● What to produce
Reproduce, unchanged, the lines from the one containing "Click the word Ladder" through the last of the lines, with both included.

● Dataset extract

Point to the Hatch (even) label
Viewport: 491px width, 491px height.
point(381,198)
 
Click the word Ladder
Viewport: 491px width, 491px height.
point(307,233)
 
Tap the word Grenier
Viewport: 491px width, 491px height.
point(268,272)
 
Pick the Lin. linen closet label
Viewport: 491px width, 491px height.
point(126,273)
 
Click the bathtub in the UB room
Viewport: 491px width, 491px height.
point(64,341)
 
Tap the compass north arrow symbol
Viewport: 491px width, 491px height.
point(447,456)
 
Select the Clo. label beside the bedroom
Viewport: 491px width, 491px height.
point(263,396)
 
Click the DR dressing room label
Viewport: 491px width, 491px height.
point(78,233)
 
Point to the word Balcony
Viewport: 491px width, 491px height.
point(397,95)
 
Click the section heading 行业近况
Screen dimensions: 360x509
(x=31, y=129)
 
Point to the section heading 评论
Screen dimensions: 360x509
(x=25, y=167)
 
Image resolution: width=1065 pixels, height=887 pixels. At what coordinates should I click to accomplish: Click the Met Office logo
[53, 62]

● Finished exercise
Click the word Ladder
Viewport: 491px width, 491px height.
point(307,233)
 
Tap the word Grenier
Viewport: 491px width, 491px height.
point(268,272)
 
Pick the Lin. linen closet label
Viewport: 491px width, 491px height.
point(126,273)
 
Click the bathtub in the UB room
Viewport: 491px width, 491px height.
point(64,341)
 
Tap the compass north arrow symbol
Viewport: 491px width, 491px height.
point(447,456)
 
Select the Clo. label beside the bedroom
Viewport: 491px width, 491px height.
point(263,396)
 
Click the DR dressing room label
Viewport: 491px width, 491px height.
point(78,233)
 
Point to the word Balcony
Viewport: 491px width, 491px height.
point(397,95)
 
Click the section heading 行业近况
Screen dimensions: 360x509
(x=31, y=129)
 
Point to the section heading 评论
Screen dimensions: 360x509
(x=25, y=167)
 
Image resolution: width=1065 pixels, height=887 pixels. At what coordinates should I click to accomplish: Click the Met Office logo
[53, 62]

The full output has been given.